The ‘Bank of Mum and Dad’, has helped many people to buy their first home. The ‘Bank of Gran and Grandad’ is becoming a more common option too, with 1 in 10 first-time buyers receiving help from their grandparents. There are several ways families can help.
Help with gifted deposits
A gifted deposit is money given by a family member, as all or part of a deposit for somebody buying a property. This can be a necessary way for many to get a foot on to the property ladder, but there are a few things to consider:
- The person gifting the money should seek independent legal advice
- If the money is a gift, then a contract is sometimes required to declare that they have no interest in the property and no right to get their money back
- The lender and or solicitor may want a bank statement or similar to confirm where the gifted money is coming from
- The gifted deposit can be used in conjunction with the applicant’s own savings
- Most lenders are happy with family gifts but not with gifts from friends or third parties
With a guarantor mortgage, a parent or family member guarantees that if the buyer misses their mortgage repayments, they step in to make the payments.

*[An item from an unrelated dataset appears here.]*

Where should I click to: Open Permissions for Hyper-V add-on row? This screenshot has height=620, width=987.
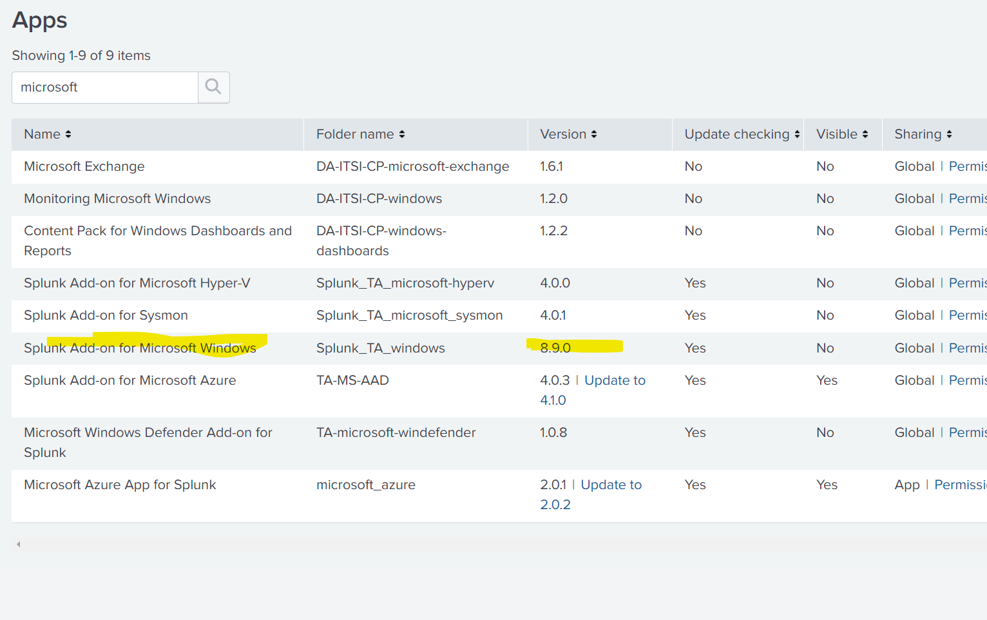967,283
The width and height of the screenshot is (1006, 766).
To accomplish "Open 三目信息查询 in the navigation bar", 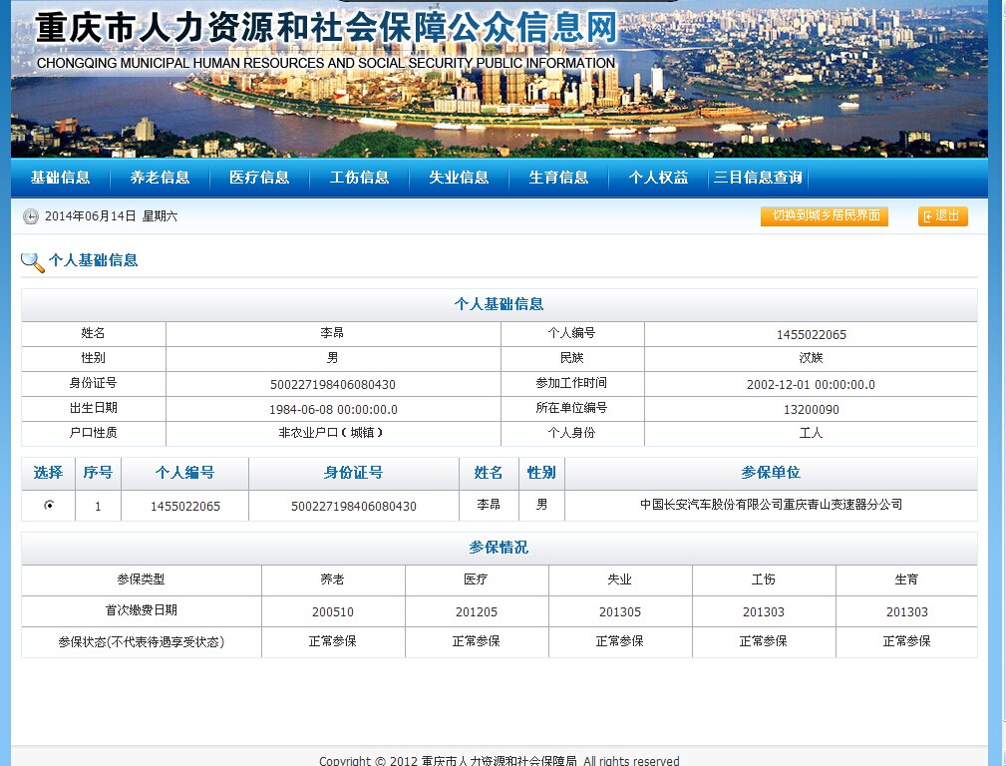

This means the guarantor needs to be sure that the borrower can afford to make the repayments. And, in the event they can’t has sufficient income themselves to make the payments. If the guarantor fails to make payments requested of them, they could face legal action themselves.
Family offset mortgages
Family offset mortgages let parents or grandparents put their savings into an account linked to their child’s mortgage. The money in the savings account is then deducted from the mortgage, making repayments cheaper. Parents will be able to get their money back in full, but they may have to lock it away until 75% or 80% of the property’s value has been paid off, which can take many years. Another occasionally overlooked disadvantage is that they won’t receive any interest on their savings while they are offsetting their child’s mortgage.
Family deposit mortgage
Some lenders now offer mortgages where a family member deposits cash in a special savings account and the money is held as security against the mortgage. If the mortgage borrower defaults during this period, the money will be taken from the savings account, but if all goes well, it won’t cost the family anything. The family member still gets interest on the money, although the rate might not be as good as other savings accounts.